Face au mécontentement des juges, Dewald a rapidement présenté ses excuses par écrit, exprimant ses « profonds regrets ». Dans sa lettre, il explique avoir eu recours à l’IA pour atténuer la pression qu’il ressentait à l’idée de plaider seul. « Mon intention n’a jamais été de tromper, mais plutôt de présenter mes arguments de la manière la plus efficace possible », a-t-il insisté. Contraint de reprendre la parole lui-même, il a finalement défendu sa cause, non sans difficultés, bégayant à plusieurs reprises sous le poids du stress.

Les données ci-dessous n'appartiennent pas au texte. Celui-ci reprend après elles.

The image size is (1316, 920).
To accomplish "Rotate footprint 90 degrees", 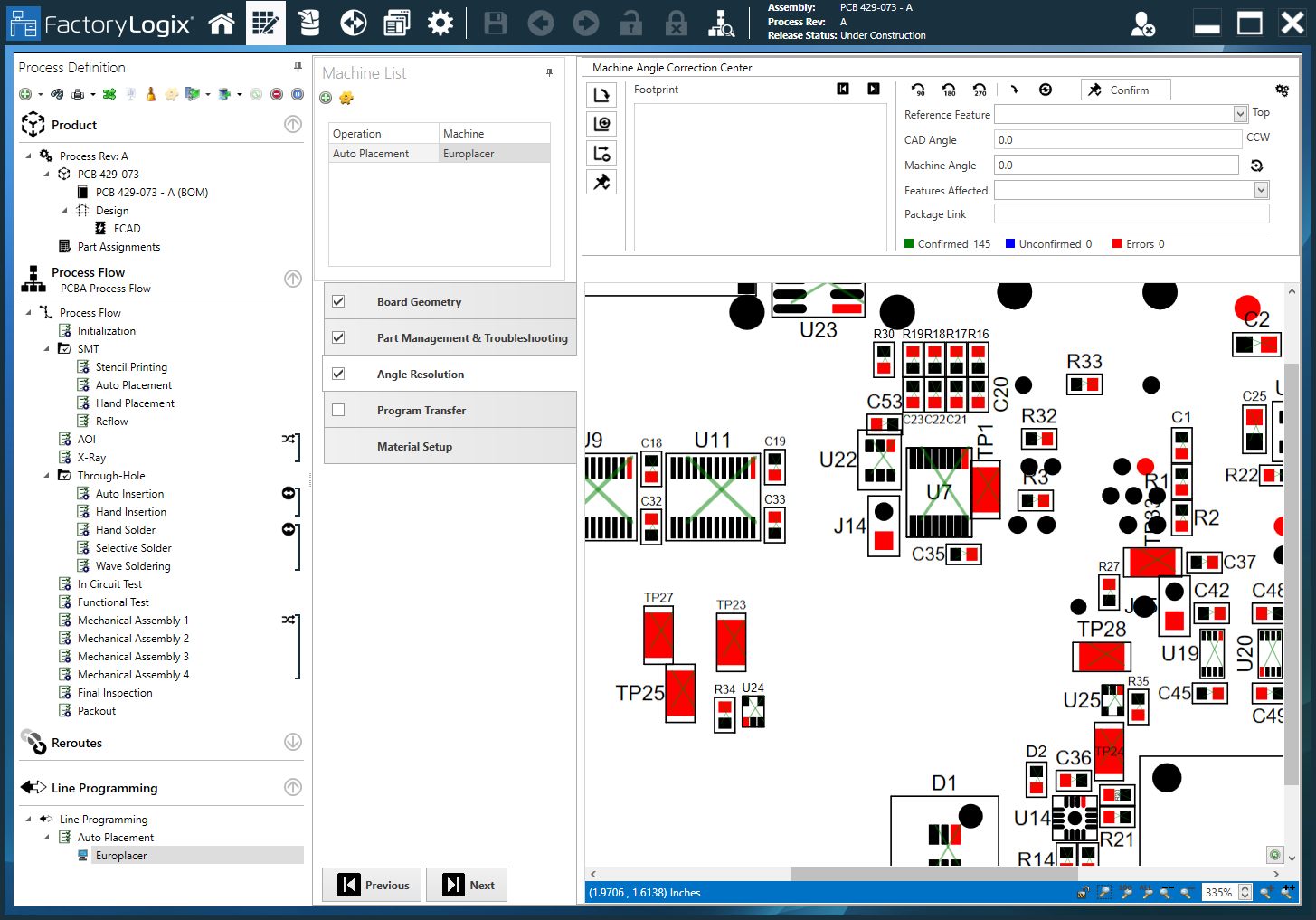I will point(918,90).
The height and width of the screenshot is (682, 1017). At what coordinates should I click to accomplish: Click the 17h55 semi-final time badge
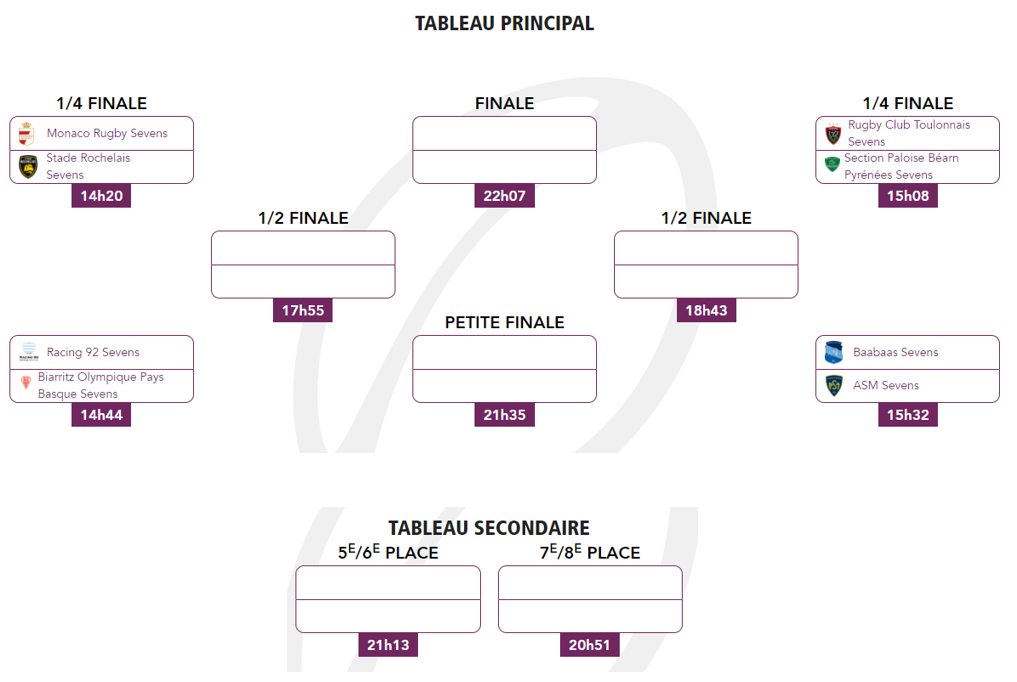[302, 311]
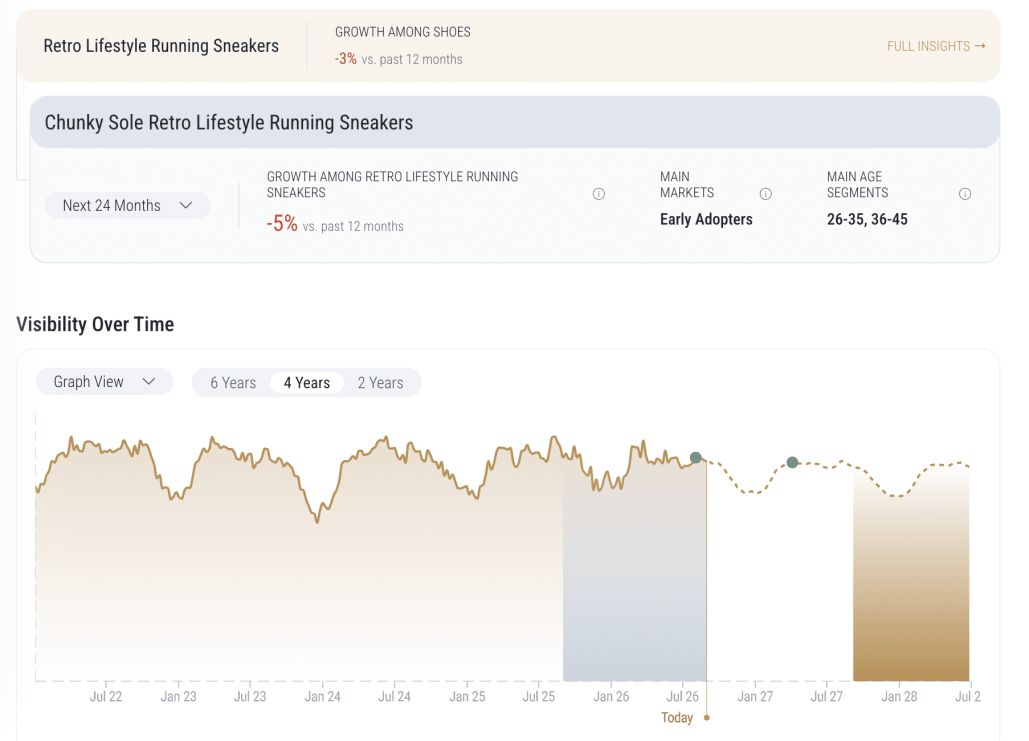Click info icon beside Growth Among Retro Lifestyle

pos(598,194)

L’IA dans le droit : entre promesses et dérapages
Ce n’est pas la première fois que l’IA fait des vagues dans le domaine juridique. En 2023, un avocat américain avait défrayé la chronique en utilisant ChatGPT pour rédiger un dossier juridique. Le résultat ? Un document truffé d’erreurs, incluant des références à des procès fictifs inventés de toutes pièces par l’IA. L’avocat, qui n’avait pas vérifié les informations fournies par l’outil, avait été condamné à une amende de 5 000 dollars. Cette affaire avait mis en évidence les limites de l’IA, notamment son manque de fiabilité lorsqu’il s’agit de manipuler des données juridiques complexes.

Pourtant, malgré ces déboires, l’IA s’impose progressivement comme un outil incontournable dans le monde du droit. Un article publié par Jules Thomas, intitulé « C’est un métier ! : chez les avocats, l’IA est déjà là », illustre cette transformation. De nombreux avocats adoptent désormais des outils d’intelligence artificielle générative pour gagner en productivité, que ce soit pour des tâches administratives, des recherches documentaires ou la rédaction de synthèses. Ces technologies permettent de réduire les coûts et d’accélérer les processus, offrant ainsi un accès plus abordable à la justice pour les petits litiges.
Un exemple concret est celui du cabinet de Jocelyn Ziegler, qui a lancé Justicelib, un chatbot basé sur l’IA. Ce service permet aux clients d’expliquer leur situation à une IA, qui génère une mise en demeure après avoir analysé les pièces fournies. Coût de l’opération : 60 euros, contre 300 à 500 euros pour une prestation classique. « Les honoraires sont trop chers pour les petits litiges, donc on utilise l’IA pour baisser les coûts », explique Ziegler. Cette initiative montre comment l’IA peut démocratiser l’accès à la justice, tout en soulevant des questions sur l’avenir du métier d’avocat.
Une adoption à deux vitesses
Si les avocats du secteur privé embrassent ces outils avec enthousiasme, leur adoption reste inégale. Selon un rapport du Sénat français publié en décembre 2024, les professions juridiques privées sont en avance sur le service public de la justice en matière d’intégration de l’IA. « Il y a même une fracture entre les professions privées et le service public », note le sénateur Christophe-André Frassa, rapporteur du document. Cette disparité reflète des différences de moyens, mais aussi des visions contrastées sur le rôle de la technologie dans la justice.

L’affaire Dewald illustre également une autre problématique : l’IA peut-elle réellement remplacer l’humain dans un contexte où l’émotion, l’intuition et l’éthique jouent un rôle central ? Si l’avatar de Dewald était conçu pour projeter une image de confiance, il a au contraire semé la méfiance. Les juges, attachés à l’authenticité et à la transparence, ont perçu cette initiative comme une tentative de manipulation, même involontaire.
Vers une redéfinition de la justice ?
L’incursion de l’IA dans les tribunaux soulève des questions fondamentales. D’un côté, elle promet d’améliorer l’efficacité et l’accessibilité du système judiciaire. De l’autre, elle expose les risques d’erreurs, de biais et de perte de confiance. L’épisode de l’avatar de Jerome Dewald, bien que rocambolesque, rappelle que l’innovation technologique doit s’accompagner d’un cadre éthique et juridique clair.
En attendant, l’IA continue de redessiner les contours du métier d’avocat. Si elle ne remplacera probablement pas les professionnels du droit, elle pourrait transformer leur rôle, en automatisant les tâches répétitives et en laissant plus de place à la stratégie et à l’accompagnement humain. Quant aux justiciables comme Dewald, ils devront peut-être apprendre que, dans une salle d’audience, la sincérité et l’authenticité restent des atouts irremplaçables, même à l’ère de l’intelligence artificielle.